DIY is often a money saving strategy, but for many, DIY is a personal growth and challenge experience. When it comes to property maintenance and repair, there are many who enjoy the tinkering and the sense of accomplishment on a task completed. Whether to save money, or to challenge yourself to learn something new, there re times when DIY is practical and times when it is unsafe and even illegal.
Property Maintenance D.I.Y. & When to Use the Pros
This content was shared on Debt Free Wealth RADIO. Listen in as you read:
New shoppers/owners (residential or commercial) of pre-existing property, those who own investment property, and those considering the adventure of earning income from property maintenance will find this show of value.
Cashflow from real estate is more likely when you use good decisions, including the math prior to property aquisition. A huge portion of real estate cashflow has to do with the costs and the potential costs of property rehab, and maintenance.
Building Contractor, Dennis Beerman – weighs in on this property maintenance topic, and address:
- the hidden things that can create surprises, and huge costs and what to look out for
- tools of the trade, and tool options;
- where to access help and resources; and,
- when you should consider using a pro – no matter how handy and talented you are.
Dennis has been a court expert on real estate cover-up as per the Seller’s disclosure, and conducted thousands of property inspections on foreclosed properties nationally, and has seen the workmanship of thousands of vendors who are contracted to fix them up, sending them back with tips on how to fix it right the next time around.
Along with the property comes immediate and on-going repair and property maintenance expenses. Some choose to use professional property management services, and some handy entrepreneurs – or out of financial necessity – choose the D.I.Y. approach to saving some money in this area.
I (Trudy) hold my real estate broker’s license. As such, if I were to go into a property with a view to list it, naturally real estate agents will form an opinion about the condition of the property, and it is our job to encourage the seller to complete the seller’s disclosure to avoid being included in any lawsuits a buyer may attempt later. The problem is, I am very aware of my incompetence to identify property issues or coverups. I just looked at a property 3 days ago that the owner is personally renovating.

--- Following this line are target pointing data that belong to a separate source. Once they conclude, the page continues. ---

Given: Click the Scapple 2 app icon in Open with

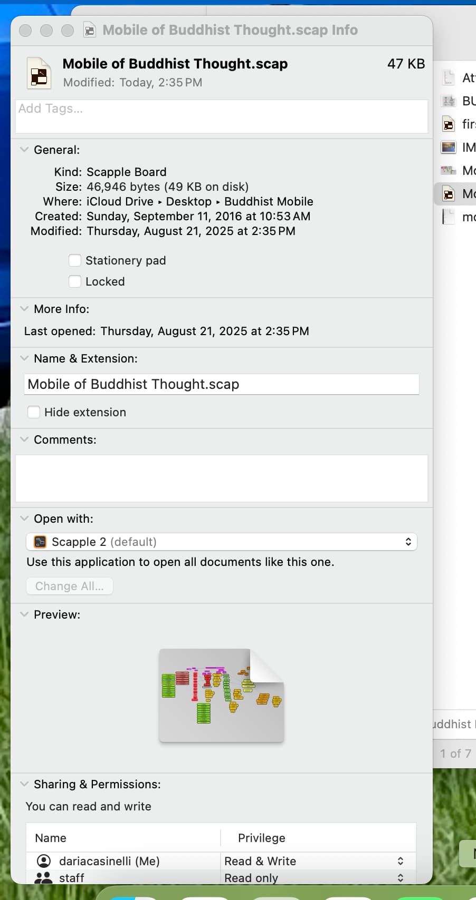Looking at the screenshot, I should (40, 542).
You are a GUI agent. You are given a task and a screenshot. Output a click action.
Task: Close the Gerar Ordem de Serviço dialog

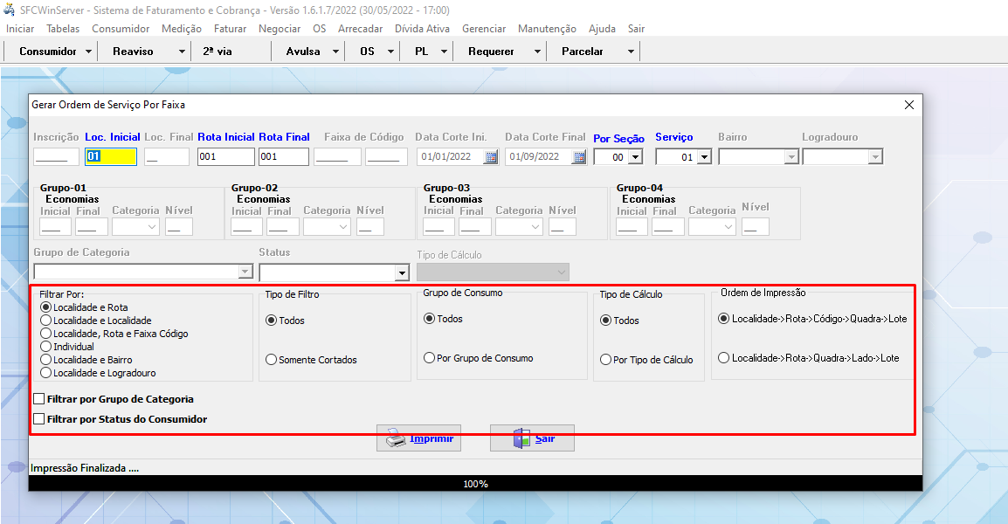909,105

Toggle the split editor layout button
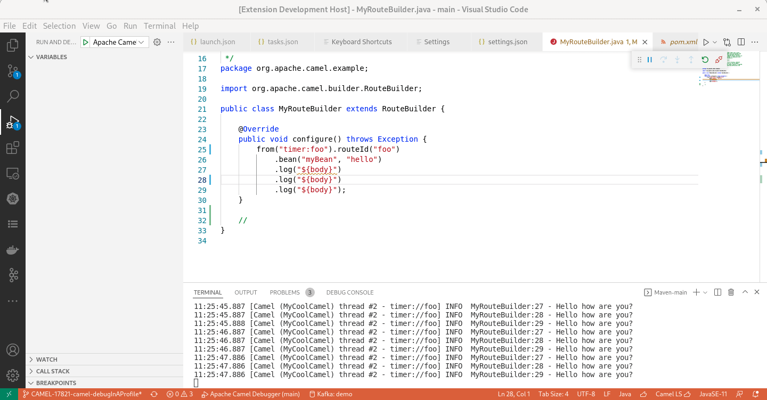[740, 42]
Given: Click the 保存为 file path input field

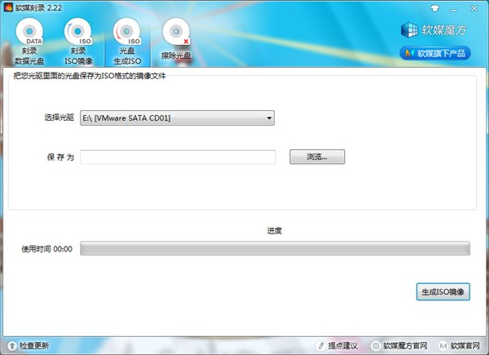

It looked good to me, but that owner – who is considering selling after he restores it, shared with me that when he purchased it, while no issues were disclosed to him at the time of purchase, in doing his own inspection he discovered serious electrical issues that could easily have triggered a fire and total property devastation, as well as plumbing issues. He has spent almost a year working on the property himself, because he can only do it part time, but there were some issues he realized he just had to call in an expert on. So using this example, I want to dissect this case and ask you a couple of questions today:
With every property, eventually the wear and tear, and care leads to normal and sometimes unusual conditions that make the property less than appealing. Rather than restore the property, many choose to sell, but of course, those challenges also cause the property value and resell value to deteriorate and that might create an incentive to sellers to hide the problem
The following are the Property Maintenance questions Dennis answered on air.

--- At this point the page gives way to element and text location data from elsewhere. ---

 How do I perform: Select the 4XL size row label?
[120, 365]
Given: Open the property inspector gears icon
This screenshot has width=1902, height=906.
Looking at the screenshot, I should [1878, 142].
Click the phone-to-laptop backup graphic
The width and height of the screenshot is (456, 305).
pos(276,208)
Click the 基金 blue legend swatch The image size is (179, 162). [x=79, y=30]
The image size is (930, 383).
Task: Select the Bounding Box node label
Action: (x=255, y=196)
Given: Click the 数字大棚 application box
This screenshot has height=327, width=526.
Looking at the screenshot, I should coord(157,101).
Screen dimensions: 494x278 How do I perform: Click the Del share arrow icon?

Please listen to the recording to hear what he shared.
1. So, you were a court expert witness in a seller’s disclosure cover up case. Without giving any identifying details of the case, can you say what was the problem covered, how was it covered up, could the average property inspection have caught it, and what did it cost the homeowners once they discovered it?
2. Some property owners decide to venture into the diy approach to property maintenance. For some, it is a money saving decision, and for others, who truly enjoy the tinkering and taking on new challenges, they enjoy the process. Let’s speak to that for a moment:
3. In general, when is it ok to tackle a project yourself, and when is it wise to seek professional invovlement?
4. In ignorance, property owners may install or fix something that should require a permit to be pulled even if they will do the work themselves. Is there a way to know when they should pull a permit before they start?
5. I know the caveat emptor (buyer beware) law has changed a bit, especially in the state of Florida, from the emphasis on buyer beware to a stronger emphasis on the seller’s disclosure and consequences for deliberately covering up known issues, but how difficult is it to prove the seller deliberately covered up a known issue?
6. So, moving past the property acquisition issues, holding the property will automatically come with common maintenance issues. What are some of those? and what is the consequence of ignoring them?
7. If the owner is going to do as many repairs on their own, let’s talk tools. What are the most basic tools they should plan on aquiring and what about those big ticket items, are there any resources for those?
8. Many vendors who are out there on properties doing rehab or maintenance work, and some of them encounter challenges they cannot handle. I know you have been a go-to consultant for many of them. What is the value of having a consultant like yourself as a part of their resources for getting through projects? (speak about your ability to understand the question, ask more for clarity, and even their use of video chat to help you help them navigate the issue.)
9. What about Home Depot courses? Also mention Youtube.
10. Is there anything else property owners or those doing projects themselves should know?